## [THE RECORDS]
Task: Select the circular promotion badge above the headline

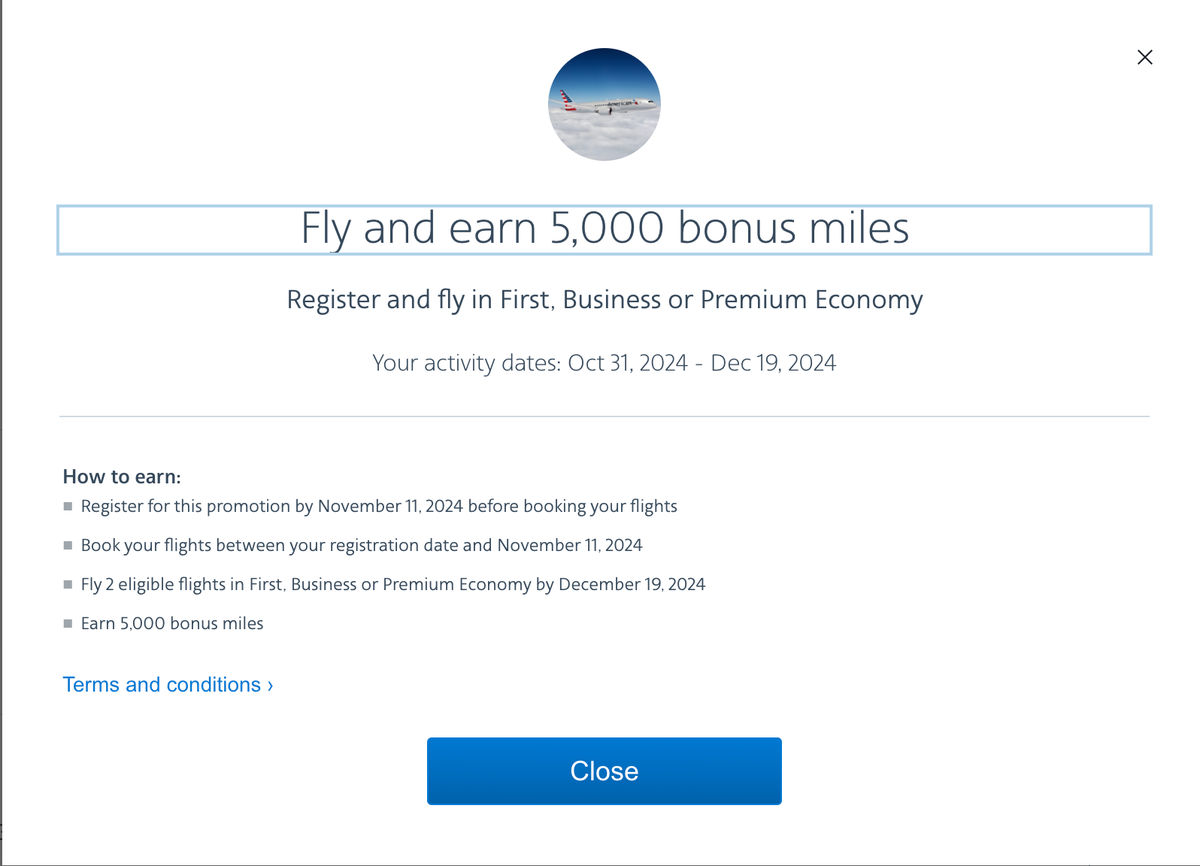Action: click(604, 103)
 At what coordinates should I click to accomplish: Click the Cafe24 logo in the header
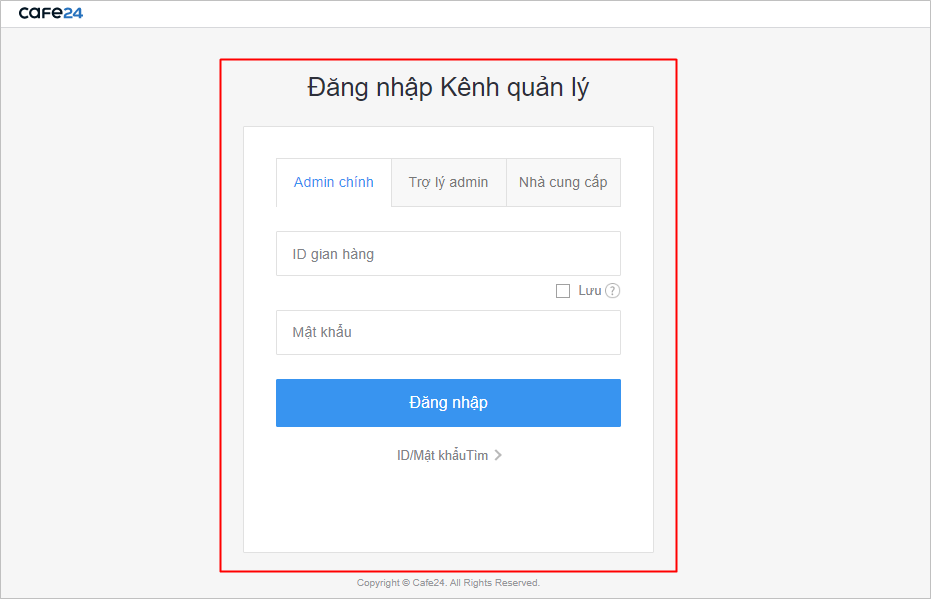click(50, 13)
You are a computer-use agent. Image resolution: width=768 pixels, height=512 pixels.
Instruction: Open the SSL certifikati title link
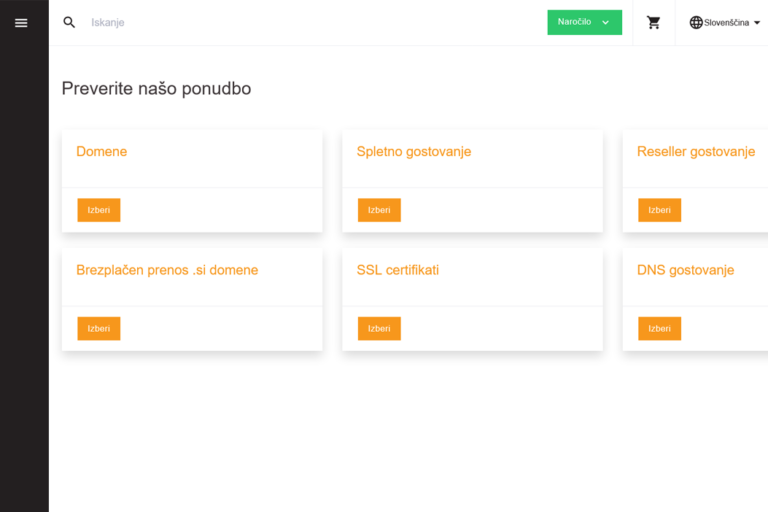(398, 270)
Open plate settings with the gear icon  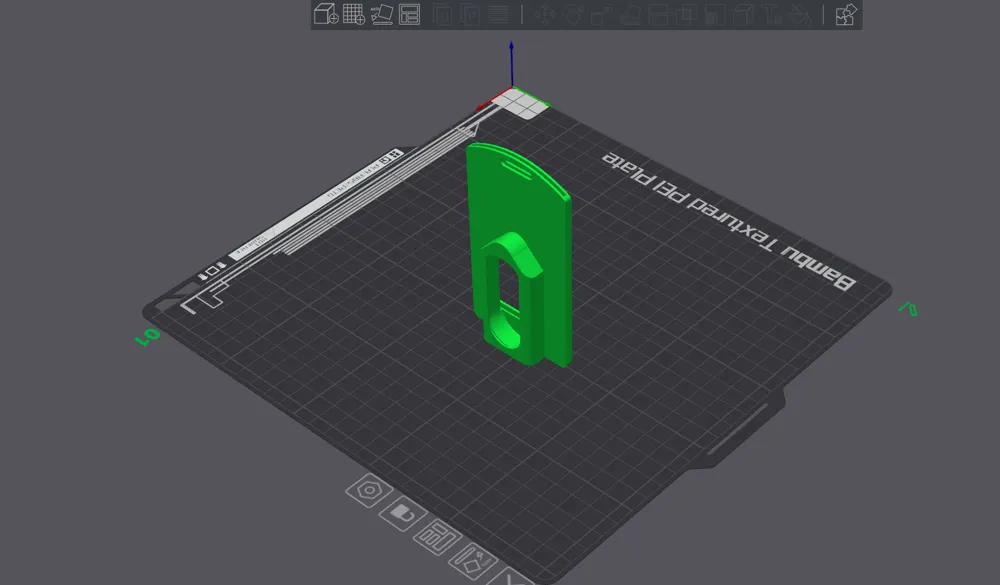tap(369, 490)
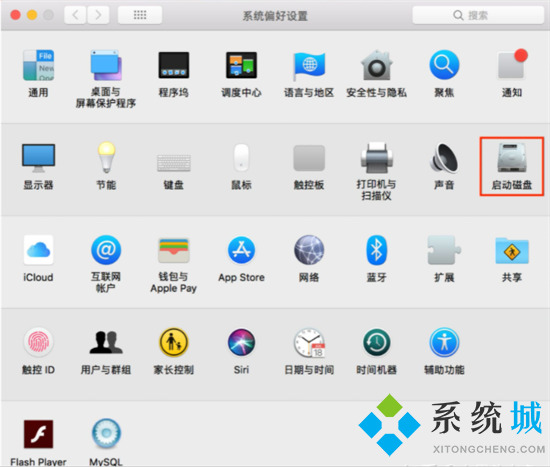Viewport: 550px width, 467px height.
Task: Click the forward navigation arrow
Action: pyautogui.click(x=98, y=15)
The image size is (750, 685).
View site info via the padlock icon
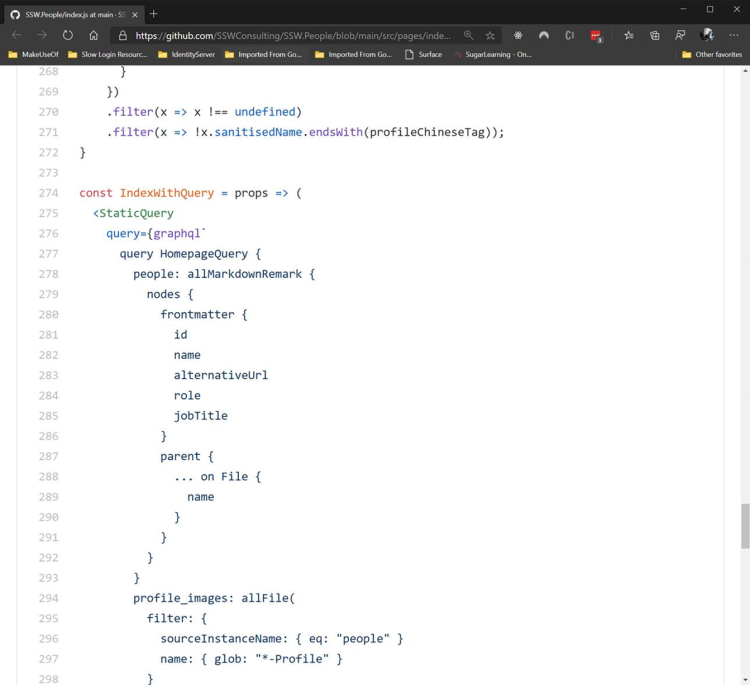pyautogui.click(x=123, y=35)
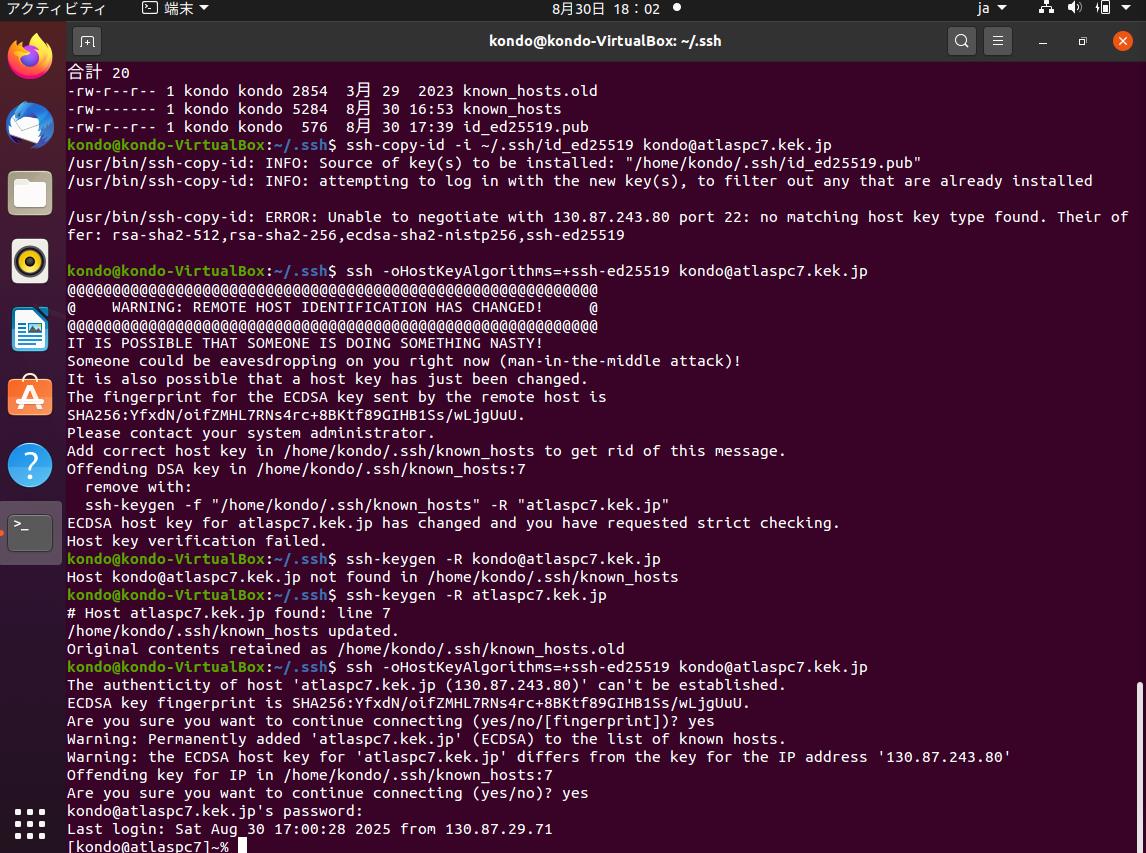Open the terminal search magnifier
Viewport: 1146px width, 853px height.
click(x=961, y=41)
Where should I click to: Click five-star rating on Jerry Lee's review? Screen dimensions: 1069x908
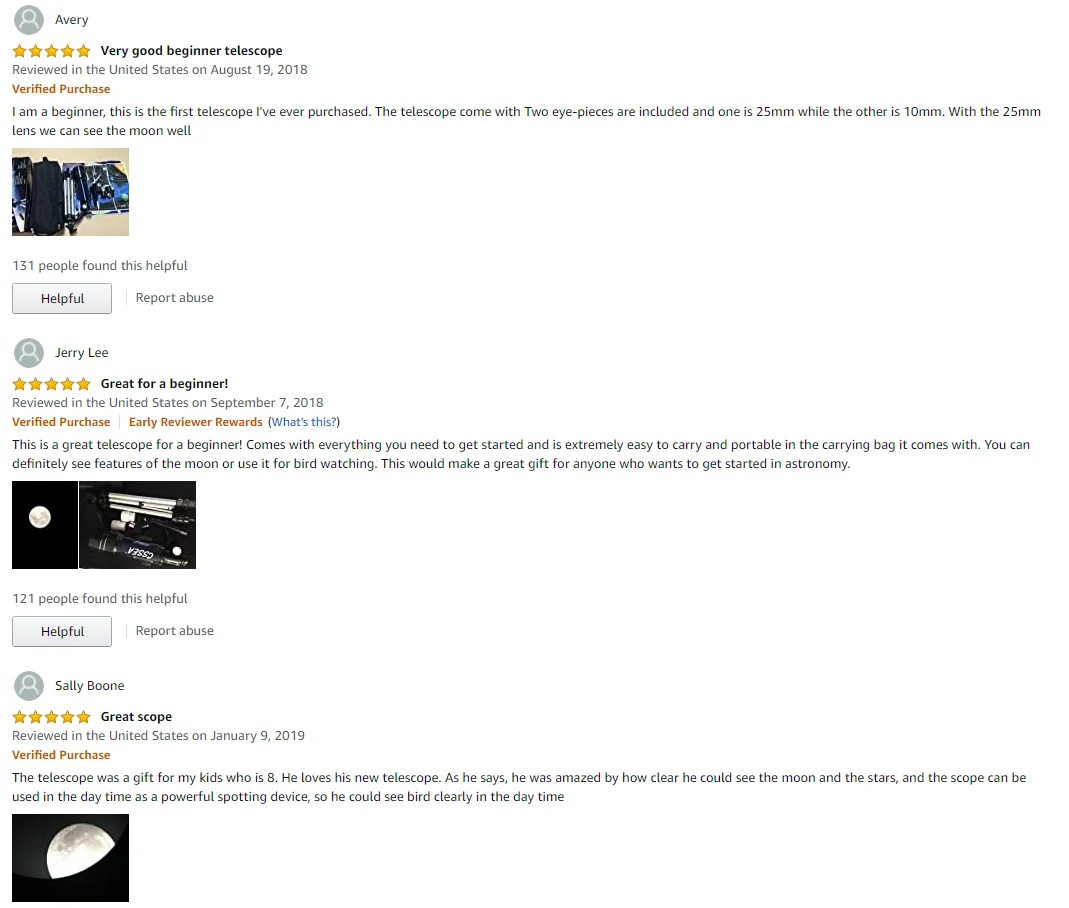51,384
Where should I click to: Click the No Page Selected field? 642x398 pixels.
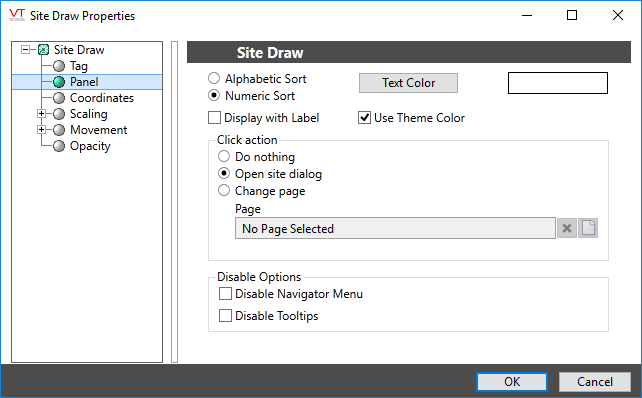(395, 228)
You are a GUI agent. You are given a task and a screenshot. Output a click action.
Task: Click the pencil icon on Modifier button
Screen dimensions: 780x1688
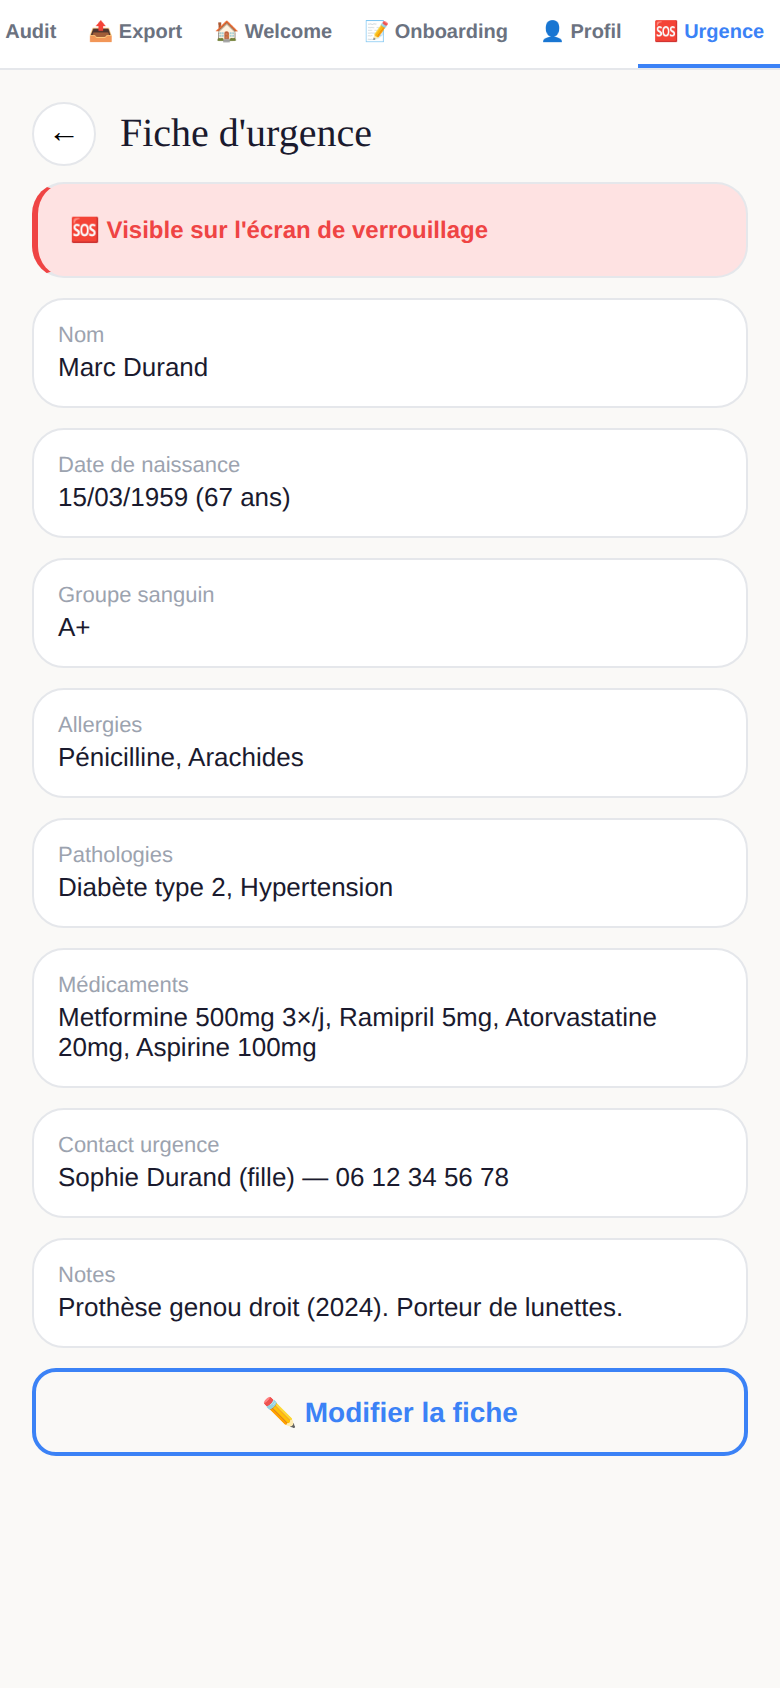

## [TASK DESCRIPTION]
Copy the material from the line with "Where should I click to: Click the" through the end of the material, keeping both ends. Leave the pictures out of your answer.

## [ANSWER FOR THIS EXERCISE]
Where should I click to: Click the No Page Selected field? 642x398 pixels.
(395, 228)
You are a GUI agent. You are given a task and a screenshot. Output a click action.
Task: Click the pencil icon on Modifier button
Screen dimensions: 780x1688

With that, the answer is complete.